*TO DO*:
All of the entries need to be repeated exactly. Leave nothing out.

*RECORDS PROVIDED*:
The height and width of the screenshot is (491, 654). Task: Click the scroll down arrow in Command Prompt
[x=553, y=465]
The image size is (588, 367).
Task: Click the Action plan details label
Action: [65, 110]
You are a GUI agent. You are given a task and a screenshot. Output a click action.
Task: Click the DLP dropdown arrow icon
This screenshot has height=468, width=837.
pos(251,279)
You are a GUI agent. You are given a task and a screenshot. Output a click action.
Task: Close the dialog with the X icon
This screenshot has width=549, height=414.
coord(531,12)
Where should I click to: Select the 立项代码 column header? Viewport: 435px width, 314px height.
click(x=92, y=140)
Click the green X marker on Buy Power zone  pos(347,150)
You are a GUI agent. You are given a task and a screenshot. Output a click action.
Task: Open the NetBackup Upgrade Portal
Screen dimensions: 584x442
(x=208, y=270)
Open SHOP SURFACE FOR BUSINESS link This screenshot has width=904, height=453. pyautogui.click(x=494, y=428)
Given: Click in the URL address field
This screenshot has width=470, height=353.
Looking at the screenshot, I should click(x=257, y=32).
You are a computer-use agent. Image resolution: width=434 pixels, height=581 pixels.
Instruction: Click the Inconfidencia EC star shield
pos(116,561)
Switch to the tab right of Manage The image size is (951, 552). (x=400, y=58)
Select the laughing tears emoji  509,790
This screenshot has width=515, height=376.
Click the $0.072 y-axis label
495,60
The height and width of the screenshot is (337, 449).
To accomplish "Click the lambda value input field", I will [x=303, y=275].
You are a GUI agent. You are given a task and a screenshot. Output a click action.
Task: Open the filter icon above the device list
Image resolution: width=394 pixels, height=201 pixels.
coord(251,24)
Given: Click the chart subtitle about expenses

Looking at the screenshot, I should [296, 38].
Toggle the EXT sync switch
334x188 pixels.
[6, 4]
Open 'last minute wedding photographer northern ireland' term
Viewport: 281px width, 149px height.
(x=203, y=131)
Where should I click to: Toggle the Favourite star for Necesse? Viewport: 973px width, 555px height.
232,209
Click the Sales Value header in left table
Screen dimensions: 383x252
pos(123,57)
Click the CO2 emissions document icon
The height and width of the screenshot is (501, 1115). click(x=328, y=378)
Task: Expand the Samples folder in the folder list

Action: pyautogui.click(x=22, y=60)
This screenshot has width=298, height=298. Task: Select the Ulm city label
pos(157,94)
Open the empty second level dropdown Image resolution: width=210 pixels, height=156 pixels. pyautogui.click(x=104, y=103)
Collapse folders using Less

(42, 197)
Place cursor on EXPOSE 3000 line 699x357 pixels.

*ANSWER TO THIS EXERCISE*:
The height and width of the screenshot is (491, 654). Task: Click the scroll down arrow in Command Prompt
[x=553, y=465]
The image size is (588, 367).
Task: Click the Action plan details label
Action: [65, 110]
You are a GUI agent. You are given a task and a screenshot. Output a click action.
Task: Click the DLP dropdown arrow icon
This screenshot has height=468, width=837.
pos(251,279)
You are a GUI agent. You are given a task and a screenshot. Output a click action.
Task: Close the dialog with the X icon
This screenshot has width=549, height=414.
coord(531,12)
Where should I click to: Select the 立项代码 column header? Viewport: 435px width, 314px height.
click(x=92, y=140)
Click the green X marker on Buy Power zone  pos(347,150)
You are a GUI agent. You are given a task and a screenshot. Output a click action.
Task: Open the NetBackup Upgrade Portal
Screen dimensions: 584x442
(x=208, y=270)
Open SHOP SURFACE FOR BUSINESS link This screenshot has width=904, height=453. pyautogui.click(x=494, y=428)
Given: Click in the URL address field
This screenshot has width=470, height=353.
Looking at the screenshot, I should click(x=257, y=32).
You are a computer-use agent. Image resolution: width=434 pixels, height=581 pixels.
Instruction: Click the Inconfidencia EC star shield
pos(116,561)
Switch to the tab right of Manage The image size is (951, 552). (x=400, y=58)
Select the laughing tears emoji  509,790
This screenshot has width=515, height=376.
Click the $0.072 y-axis label
495,60
The height and width of the screenshot is (337, 449).
To accomplish "Click the lambda value input field", I will [x=303, y=275].
You are a GUI agent. You are given a task and a screenshot. Output a click action.
Task: Open the filter icon above the device list
Image resolution: width=394 pixels, height=201 pixels.
coord(251,24)
Given: Click the chart subtitle about expenses

Looking at the screenshot, I should [296, 38].
Toggle the EXT sync switch
334x188 pixels.
[6, 4]
Open 'last minute wedding photographer northern ireland' term
Viewport: 281px width, 149px height.
(x=203, y=131)
Where should I click to: Toggle the Favourite star for Necesse? Viewport: 973px width, 555px height.
232,209
Click the Sales Value header in left table
Screen dimensions: 383x252
pos(123,57)
Click the CO2 emissions document icon
The height and width of the screenshot is (501, 1115). click(x=328, y=378)
Task: Expand the Samples folder in the folder list

Action: pyautogui.click(x=22, y=60)
This screenshot has width=298, height=298. Task: Select the Ulm city label
pos(157,94)
Open the empty second level dropdown Image resolution: width=210 pixels, height=156 pixels. pyautogui.click(x=104, y=103)
Collapse folders using Less

(42, 197)
Place cursor on EXPOSE 3000 line 699x357 pixels.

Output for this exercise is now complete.